Задание A >> Повторите без изменений фрагмент интервью о российских репрессиях: всё от слов «Вся лагерная мемуаристика» и ниже до слов «куста на улице.».
Задание B >> Подхватите интервью о российских репрессиях и продолжите его сразу после последней приведённой фразы.

Исходный текст >>
<<<<

Т.С.: Насколько ты погружена в историю российских репрессий? Можешь ли ты проследить связь от декабристов, каторги и ссылок народовольцев – до диссидентов и современных сидельцев-антифашистов? Чувствуешь ли ты себя осведомлённой по этим темам? Каких менее известных авторов ты можешь посоветовать?
К.А.: Могу сказать, что начитана по теме Большого террора и вокруг него, с 30-х до 50-х годов. Мне интересен момент, когда вся власть была в руках красных, когда была максимальная концентрация зла. Мы сейчас читаем про какого-нибудь, прости господи, карельского майора и ужасаемся: «Как же это может быть в наше время?» – а тогда таких майоров было очень много. В 30-е всё, как в «Красном смехе» моего любимого Андреева, становится красным от крови, мир тонет в крови.
Тут важна ещё позиция человека и государства: в 30-х происходит важный перелом. Формируется новый строй, людям нужно себя резко самоопределить, и это самоопределение не связано с тем, сколько ты денег заработаешь, а с тем, будешь ты жить или нет. Происходит резкий и важный переход, и сама жизнь от этого становится ценной, яркой и более концентрированной, что ли.
Вся лагерная мемуаристика очень разная. Когда ты начинаешь её много читать, ты понимаешь, насколько эти тексты отличаются друг от друга: кто-то рассказывает про страдания, кто-то про людей, кто-то выстраивает линейное повествование в связи с изменениями в государстве. А, например, у Даниила Алина в книге «Мало слов, а горя реченька» детально рассказывается про судебный процесс. Настолько это похоже на то, что происходит сейчас, что мне уже неинтересно читать ужасы на «Медиазоне». Я и так всё время это ем-ем-ем, если я начну ещё и современное читать, то буду бояться каждого куста на улице.

>>>>

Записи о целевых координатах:
<<<<

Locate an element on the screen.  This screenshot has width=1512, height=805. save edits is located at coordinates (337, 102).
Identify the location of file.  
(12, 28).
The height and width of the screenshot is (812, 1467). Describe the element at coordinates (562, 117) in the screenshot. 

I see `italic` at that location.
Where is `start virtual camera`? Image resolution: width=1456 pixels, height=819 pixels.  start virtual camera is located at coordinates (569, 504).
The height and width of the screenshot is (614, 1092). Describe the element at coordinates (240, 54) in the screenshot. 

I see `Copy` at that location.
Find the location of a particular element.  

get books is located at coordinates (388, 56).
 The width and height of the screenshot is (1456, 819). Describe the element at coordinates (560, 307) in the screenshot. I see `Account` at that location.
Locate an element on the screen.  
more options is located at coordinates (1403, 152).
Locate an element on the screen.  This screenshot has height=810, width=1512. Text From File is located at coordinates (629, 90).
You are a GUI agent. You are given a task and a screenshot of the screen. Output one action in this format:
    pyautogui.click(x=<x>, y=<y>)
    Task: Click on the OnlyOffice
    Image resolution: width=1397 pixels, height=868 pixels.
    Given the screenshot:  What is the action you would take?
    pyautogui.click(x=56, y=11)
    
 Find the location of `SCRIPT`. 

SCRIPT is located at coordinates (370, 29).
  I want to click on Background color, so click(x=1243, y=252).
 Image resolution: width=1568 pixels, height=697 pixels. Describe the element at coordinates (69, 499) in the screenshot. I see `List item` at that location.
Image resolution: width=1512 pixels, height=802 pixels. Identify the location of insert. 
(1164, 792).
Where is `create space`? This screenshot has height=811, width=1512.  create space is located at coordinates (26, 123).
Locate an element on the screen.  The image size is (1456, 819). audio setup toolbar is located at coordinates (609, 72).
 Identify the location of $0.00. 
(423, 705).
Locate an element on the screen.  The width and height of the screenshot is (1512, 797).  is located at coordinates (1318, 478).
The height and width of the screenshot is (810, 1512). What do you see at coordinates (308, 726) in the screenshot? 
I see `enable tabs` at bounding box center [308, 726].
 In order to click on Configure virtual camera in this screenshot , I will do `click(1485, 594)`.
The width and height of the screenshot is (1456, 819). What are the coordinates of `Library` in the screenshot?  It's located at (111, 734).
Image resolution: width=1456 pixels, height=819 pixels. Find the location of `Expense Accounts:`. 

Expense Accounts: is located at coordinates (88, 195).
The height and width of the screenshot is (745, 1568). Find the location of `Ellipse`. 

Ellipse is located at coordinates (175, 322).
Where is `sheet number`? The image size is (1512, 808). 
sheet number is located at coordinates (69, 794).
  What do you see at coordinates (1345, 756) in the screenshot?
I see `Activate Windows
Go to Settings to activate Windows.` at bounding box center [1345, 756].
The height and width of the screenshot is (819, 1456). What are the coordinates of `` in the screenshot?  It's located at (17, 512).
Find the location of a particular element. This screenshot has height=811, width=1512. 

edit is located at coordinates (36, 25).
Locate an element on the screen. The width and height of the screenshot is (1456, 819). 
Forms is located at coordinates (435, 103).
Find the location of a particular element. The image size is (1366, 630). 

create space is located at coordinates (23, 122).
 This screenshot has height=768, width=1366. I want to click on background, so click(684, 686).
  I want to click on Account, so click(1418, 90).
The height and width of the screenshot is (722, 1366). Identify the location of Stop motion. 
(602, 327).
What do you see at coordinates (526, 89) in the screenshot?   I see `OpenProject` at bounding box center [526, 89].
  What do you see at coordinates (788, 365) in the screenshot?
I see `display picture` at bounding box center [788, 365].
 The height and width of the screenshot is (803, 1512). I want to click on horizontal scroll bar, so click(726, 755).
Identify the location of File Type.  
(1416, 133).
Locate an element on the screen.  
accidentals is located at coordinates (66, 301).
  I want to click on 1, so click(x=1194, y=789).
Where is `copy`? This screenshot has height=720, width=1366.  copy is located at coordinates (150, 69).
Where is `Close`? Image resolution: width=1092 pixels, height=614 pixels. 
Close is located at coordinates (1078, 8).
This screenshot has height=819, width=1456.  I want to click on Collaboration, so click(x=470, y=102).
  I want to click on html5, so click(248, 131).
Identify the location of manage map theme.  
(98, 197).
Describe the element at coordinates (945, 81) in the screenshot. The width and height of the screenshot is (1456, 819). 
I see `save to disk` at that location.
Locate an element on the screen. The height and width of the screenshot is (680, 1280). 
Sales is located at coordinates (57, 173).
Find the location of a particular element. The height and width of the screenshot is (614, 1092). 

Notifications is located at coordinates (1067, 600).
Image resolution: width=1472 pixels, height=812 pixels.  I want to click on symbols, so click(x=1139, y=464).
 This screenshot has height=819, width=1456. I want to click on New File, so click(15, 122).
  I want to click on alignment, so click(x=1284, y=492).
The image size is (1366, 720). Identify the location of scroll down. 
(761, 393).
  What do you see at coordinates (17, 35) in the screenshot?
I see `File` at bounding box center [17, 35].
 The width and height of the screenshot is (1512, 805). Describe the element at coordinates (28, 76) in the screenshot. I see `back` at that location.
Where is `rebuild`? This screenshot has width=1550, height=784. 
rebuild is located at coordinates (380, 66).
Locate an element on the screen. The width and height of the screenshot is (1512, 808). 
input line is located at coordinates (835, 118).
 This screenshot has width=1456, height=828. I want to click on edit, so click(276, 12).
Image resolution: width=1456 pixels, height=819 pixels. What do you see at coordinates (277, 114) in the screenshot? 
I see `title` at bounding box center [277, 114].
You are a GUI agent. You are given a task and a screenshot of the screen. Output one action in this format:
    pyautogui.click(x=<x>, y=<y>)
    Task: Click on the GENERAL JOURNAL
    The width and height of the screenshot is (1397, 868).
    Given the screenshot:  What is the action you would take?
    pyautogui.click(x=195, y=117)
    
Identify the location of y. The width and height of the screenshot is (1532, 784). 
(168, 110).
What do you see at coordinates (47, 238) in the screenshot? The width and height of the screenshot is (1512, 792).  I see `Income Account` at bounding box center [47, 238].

>>>>

Ответ A >>
Вся лагерная мемуаристика очень разная. Когда ты начинаешь её много читать, ты понимаешь, насколько эти тексты отличаются друг от друга: кто-то рассказывает про страдания, кто-то про людей, кто-то выстраивает линейное повествование в связи с изменениями в государстве. А, например, у Даниила Алина в книге «Мало слов, а горя реченька» детально рассказывается про судебный процесс. Настолько это похоже на то, что происходит сейчас, что мне уже неинтересно читать ужасы на «Медиазоне». Я и так всё время это ем-ем-ем, если я начну ещё и современное читать, то буду бояться каждого куста на улице.

Ответ B >>
У меня есть друзья, которые сидели в тюрьмах, в СИЗО, и они приходят ко мне: «Давай я всё тебе расскажу, а ты послушаешь». Многим кажется, что я люблю такие истории, но, на самом деле, не очень. Если будет выбор: читать про современных заключенных антифашистов или хорошую французскую прозу о любви, я выберу второе. Мне интересно читать разное и новое.
Кроме уже названных авторов могу посоветовать Марлена Кораллова – многие его знают по колонкам в «Новой газете». Его книга «Антиконтра» – это настоящий боевик с пацанскими разборками между зека. Что-то типа фильма «Таксист», он Скорсезе среди лагерных писателей. Читаешь и удивляешься: «Человека могли убить в ту же ночь, а он всё равно пошёл против – и выжил, и спасся, и смог».
Тут, кстати, вопрос: а осталось бы столько ценного литературного наследия, если бы чисток не было? Думаю, да, а может быть, больше, но можно думать, что это злое время сыграло – и произошла концентрация энергии.
Т.С.: Ещё одно уточнение, тоже этическое, и отчасти заостряющее тему, которую мы выше уже поднимали. У Овсянкина есть строчка: «Можно читать “Голод” Кнута Гамсуна и одновременно есть самсу». Сложно ли возвращаться от чтения следственных дел к повседневной жизни?
К.А.: Да, суперсложно. Я на пару месяцев взяла перерыв и осознанно ничего на эту тему не читаю. Если постоянно задаваться вопросами: «Ну как так? Ну почему? А что такое вообще жизнь, если она бывает вот такой?» – начинаешь падать в жуткую депрессию. Я два года вставала с мыслью: «Так, вчера не дочитала те документы, надо их прочесть» – и я читаю все эти пофамильные списки, думая: «А вдруг кто-то знакомый?» Всё время была в этом.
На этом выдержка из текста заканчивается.